Fugimos e virámos à direita da loja, correndo para essa subida.
Acontece que eu apercebi-me logo que seríamos apanhados dali a nada e levaríamos o respectivo testo de porrada.
Que fiz eu sem hesitar? Logo à direita da subida e no início havia um terreno vazio com uma grande oliveira.
Pisguei-me de repente para aí e trepei pela árvore até ao cruto. Ali fiquei quedo e mudo durante horas, tremendo mais de medo do que de frio. Ouvi perfeitamente os do meu grupo serem apanhados e enxofrados perto da casa da Ti Luz com a respectiva gritaria e confusão que ecoou no silêncio da noite. A coisa não foi pior porque o Tó Carrilho, líder dos Grandes, opôs-se a que dessem porrada no irmão, o Léo.
Mas ouvi perfeitamente um deles dizer, perguntando por mim:
– Onde é que está o Zé Preto? Esse é que eu quero apanhar… Ah catanooo, se o apanho!
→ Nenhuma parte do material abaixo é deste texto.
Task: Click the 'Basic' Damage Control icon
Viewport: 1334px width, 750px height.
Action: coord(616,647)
Na aldeia eu era o Zé Preto ou por ser mais moreno que os outros. Mais encardido.
Às tantas passou um deles na rua frente a mim, o Zé Nabais (no céu esteja!) e disse em voz alta:
– Ele está por aqui escondido, não está longe!
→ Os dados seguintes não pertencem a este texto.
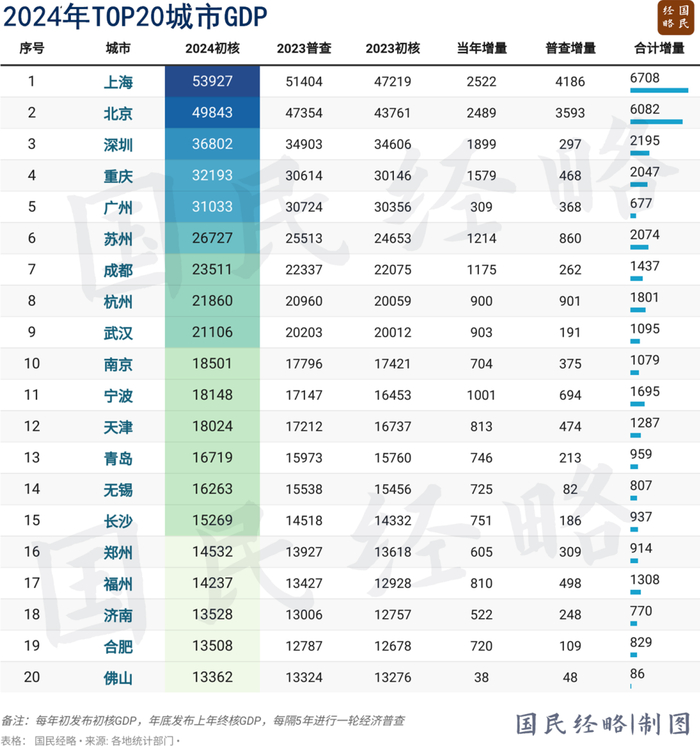Click the blue bar under 6082
700x746 pixels.
click(x=656, y=122)
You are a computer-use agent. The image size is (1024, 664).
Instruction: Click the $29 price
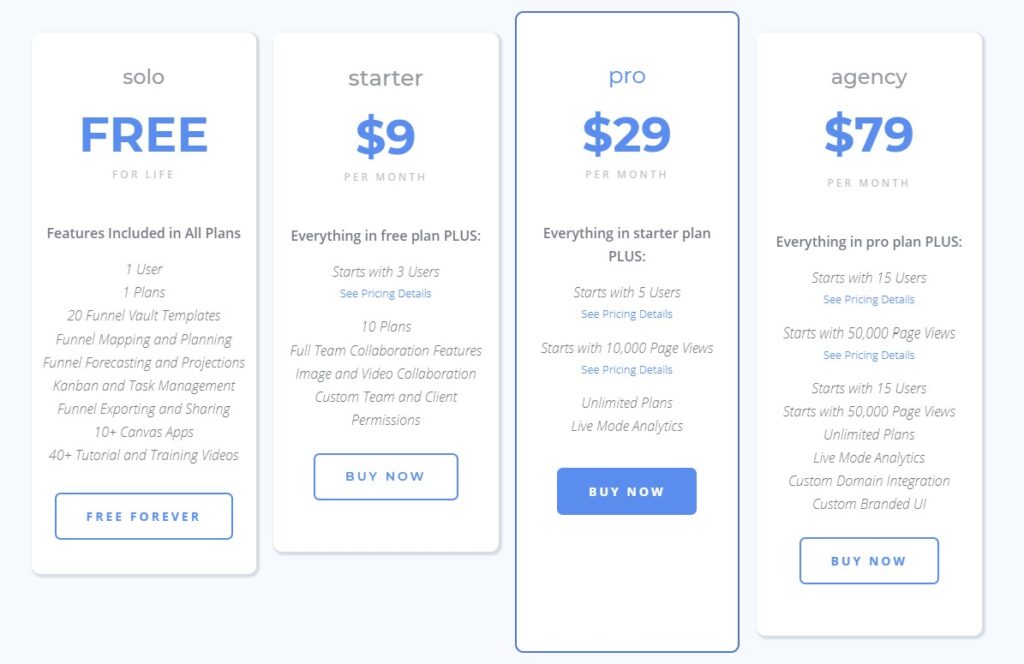(x=626, y=135)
Espreitando na negrura da noite para o quintal disse:
– Aqui não está… mas onde é que o Zé Preto se terá escondido? Ah galequedo, se te apanho…
Onde eu estava? No cimo da oliveira. Quase borrado de medo e de outras coisas. Cagado.
Quando desci, fui pela estrada sozinho até casa, cheio de medo de ainda poder ser caçado.
Lembro-me perfeitamente do sino da Igreja dar quatro badaladas quando saltei o muro do meu quintal, entrei em casa e enfiei-me entre o cobertor de papa.